##### Data section
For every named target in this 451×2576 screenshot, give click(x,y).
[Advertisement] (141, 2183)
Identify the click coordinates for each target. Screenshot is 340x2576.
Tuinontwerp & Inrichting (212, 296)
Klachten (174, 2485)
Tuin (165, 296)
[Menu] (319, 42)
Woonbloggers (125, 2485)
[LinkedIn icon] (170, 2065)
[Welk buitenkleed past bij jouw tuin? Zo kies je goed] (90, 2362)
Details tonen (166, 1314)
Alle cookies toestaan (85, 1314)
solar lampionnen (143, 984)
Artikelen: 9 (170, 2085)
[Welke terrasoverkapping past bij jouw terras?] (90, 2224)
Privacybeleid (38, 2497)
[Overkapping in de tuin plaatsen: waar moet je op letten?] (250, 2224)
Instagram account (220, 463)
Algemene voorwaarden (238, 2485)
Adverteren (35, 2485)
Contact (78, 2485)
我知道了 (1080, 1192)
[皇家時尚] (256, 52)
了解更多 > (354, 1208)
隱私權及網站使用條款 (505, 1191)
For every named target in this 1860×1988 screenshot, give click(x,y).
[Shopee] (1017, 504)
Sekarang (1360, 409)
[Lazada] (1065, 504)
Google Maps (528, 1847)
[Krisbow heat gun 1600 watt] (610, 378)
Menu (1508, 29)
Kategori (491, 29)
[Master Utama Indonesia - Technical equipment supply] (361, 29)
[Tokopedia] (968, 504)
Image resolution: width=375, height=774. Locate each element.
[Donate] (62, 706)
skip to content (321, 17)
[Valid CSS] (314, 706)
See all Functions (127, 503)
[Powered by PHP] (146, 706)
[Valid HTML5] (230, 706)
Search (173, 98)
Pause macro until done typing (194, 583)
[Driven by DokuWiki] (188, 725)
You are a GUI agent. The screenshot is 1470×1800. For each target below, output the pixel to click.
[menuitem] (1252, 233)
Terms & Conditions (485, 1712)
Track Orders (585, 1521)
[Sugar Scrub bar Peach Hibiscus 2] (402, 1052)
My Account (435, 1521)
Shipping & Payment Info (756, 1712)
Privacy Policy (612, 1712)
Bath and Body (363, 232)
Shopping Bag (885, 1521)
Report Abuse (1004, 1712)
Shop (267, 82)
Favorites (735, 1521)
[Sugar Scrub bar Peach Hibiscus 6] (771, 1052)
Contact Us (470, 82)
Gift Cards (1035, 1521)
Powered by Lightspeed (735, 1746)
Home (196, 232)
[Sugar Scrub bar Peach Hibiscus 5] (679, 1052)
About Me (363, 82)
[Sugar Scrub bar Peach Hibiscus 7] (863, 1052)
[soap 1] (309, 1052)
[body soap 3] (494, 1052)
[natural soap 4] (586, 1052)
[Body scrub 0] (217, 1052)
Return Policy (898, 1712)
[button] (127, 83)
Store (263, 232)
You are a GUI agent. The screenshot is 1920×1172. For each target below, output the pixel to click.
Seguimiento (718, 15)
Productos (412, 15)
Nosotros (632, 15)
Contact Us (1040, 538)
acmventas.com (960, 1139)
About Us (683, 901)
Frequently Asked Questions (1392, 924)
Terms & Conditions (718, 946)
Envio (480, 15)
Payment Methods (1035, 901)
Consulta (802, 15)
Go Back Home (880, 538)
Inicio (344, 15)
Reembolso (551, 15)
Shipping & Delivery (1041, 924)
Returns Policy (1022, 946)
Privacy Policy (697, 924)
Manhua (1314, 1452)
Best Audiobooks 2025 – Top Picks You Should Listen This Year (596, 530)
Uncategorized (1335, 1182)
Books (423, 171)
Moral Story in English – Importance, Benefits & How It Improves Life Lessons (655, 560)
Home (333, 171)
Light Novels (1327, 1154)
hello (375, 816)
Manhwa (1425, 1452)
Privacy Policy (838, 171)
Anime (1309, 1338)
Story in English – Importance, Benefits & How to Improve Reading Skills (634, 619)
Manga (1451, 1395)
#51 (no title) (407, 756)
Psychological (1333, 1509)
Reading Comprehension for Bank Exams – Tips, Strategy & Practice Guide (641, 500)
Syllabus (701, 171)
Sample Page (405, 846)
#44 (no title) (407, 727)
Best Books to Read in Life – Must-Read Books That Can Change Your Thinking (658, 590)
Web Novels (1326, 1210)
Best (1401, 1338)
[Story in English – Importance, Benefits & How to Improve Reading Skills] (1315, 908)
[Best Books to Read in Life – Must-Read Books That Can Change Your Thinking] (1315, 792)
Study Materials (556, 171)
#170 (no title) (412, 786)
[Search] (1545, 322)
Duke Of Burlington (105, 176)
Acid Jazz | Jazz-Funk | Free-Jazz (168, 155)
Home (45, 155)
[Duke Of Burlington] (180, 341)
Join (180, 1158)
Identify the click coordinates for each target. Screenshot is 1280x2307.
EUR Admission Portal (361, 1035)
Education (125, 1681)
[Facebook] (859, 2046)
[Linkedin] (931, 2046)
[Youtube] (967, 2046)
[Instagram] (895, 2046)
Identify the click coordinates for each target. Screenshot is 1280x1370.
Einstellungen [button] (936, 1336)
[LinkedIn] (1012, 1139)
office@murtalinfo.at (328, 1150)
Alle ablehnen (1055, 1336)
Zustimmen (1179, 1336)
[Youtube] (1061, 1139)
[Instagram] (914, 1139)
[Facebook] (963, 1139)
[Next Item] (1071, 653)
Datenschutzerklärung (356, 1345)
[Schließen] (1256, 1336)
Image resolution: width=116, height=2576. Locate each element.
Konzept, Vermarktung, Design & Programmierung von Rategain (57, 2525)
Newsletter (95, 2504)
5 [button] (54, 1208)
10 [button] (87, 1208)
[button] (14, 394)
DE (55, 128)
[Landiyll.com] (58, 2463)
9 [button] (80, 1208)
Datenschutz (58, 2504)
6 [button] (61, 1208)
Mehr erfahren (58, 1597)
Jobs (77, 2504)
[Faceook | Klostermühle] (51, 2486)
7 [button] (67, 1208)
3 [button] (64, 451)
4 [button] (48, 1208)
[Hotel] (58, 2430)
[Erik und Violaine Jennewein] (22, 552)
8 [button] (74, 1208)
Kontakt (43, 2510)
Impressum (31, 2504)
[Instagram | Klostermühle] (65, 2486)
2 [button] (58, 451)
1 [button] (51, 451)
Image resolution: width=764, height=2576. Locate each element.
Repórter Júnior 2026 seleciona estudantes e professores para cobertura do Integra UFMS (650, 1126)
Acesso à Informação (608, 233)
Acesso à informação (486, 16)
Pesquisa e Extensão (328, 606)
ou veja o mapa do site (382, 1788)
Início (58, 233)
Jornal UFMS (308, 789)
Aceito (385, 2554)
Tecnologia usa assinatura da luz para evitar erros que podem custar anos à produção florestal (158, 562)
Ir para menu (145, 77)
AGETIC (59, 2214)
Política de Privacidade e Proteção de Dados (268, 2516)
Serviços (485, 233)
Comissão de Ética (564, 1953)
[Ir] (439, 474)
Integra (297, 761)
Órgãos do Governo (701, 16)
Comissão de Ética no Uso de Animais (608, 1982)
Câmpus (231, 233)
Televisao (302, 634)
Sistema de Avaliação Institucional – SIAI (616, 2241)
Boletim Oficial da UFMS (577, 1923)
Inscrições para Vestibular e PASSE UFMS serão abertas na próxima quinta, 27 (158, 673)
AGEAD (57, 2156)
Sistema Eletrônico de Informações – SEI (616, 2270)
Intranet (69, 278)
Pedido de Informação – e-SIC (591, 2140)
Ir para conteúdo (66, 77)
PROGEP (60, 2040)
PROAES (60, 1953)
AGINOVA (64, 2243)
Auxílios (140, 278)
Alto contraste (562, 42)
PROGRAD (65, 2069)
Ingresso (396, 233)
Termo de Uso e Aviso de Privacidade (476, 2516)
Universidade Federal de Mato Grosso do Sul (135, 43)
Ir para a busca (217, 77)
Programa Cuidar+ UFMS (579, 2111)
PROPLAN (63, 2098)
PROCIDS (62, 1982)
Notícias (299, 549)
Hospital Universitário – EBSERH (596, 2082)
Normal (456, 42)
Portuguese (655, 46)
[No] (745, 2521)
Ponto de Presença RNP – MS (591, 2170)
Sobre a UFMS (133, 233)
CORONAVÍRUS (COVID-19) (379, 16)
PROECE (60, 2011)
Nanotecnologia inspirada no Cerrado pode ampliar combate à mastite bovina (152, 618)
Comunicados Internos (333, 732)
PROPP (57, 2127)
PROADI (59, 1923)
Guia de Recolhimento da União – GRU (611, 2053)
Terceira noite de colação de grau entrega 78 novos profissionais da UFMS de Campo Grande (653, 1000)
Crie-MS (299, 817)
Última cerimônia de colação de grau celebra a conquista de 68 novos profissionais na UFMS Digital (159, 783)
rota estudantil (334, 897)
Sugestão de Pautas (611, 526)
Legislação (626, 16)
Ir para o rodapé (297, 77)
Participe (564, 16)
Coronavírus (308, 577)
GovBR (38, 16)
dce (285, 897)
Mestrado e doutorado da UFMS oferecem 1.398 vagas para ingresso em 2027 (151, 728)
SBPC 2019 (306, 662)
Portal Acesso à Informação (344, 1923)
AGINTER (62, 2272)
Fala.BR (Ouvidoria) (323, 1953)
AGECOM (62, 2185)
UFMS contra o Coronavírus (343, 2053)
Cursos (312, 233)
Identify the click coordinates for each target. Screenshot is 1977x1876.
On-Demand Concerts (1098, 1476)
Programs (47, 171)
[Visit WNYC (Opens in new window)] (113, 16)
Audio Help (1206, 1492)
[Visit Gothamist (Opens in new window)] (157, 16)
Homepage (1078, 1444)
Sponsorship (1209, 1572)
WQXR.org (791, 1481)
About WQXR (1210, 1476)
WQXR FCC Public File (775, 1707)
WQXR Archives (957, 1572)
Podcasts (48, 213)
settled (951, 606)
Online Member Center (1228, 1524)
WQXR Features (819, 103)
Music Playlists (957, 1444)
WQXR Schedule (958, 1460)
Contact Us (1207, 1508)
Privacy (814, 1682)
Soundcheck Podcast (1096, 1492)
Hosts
##########
Required action -> Check every line of the data, and copy the ones that contain "Importance".

Your solution ->
Moral Story in English – Importance, Benefits & How It Improves Life Lessons (655, 560)
Story in English – Importance, Benefits & How to Improve Reading Skills (634, 619)
[Story in English – Importance, Benefits & How to Improve Reading Skills] (1315, 908)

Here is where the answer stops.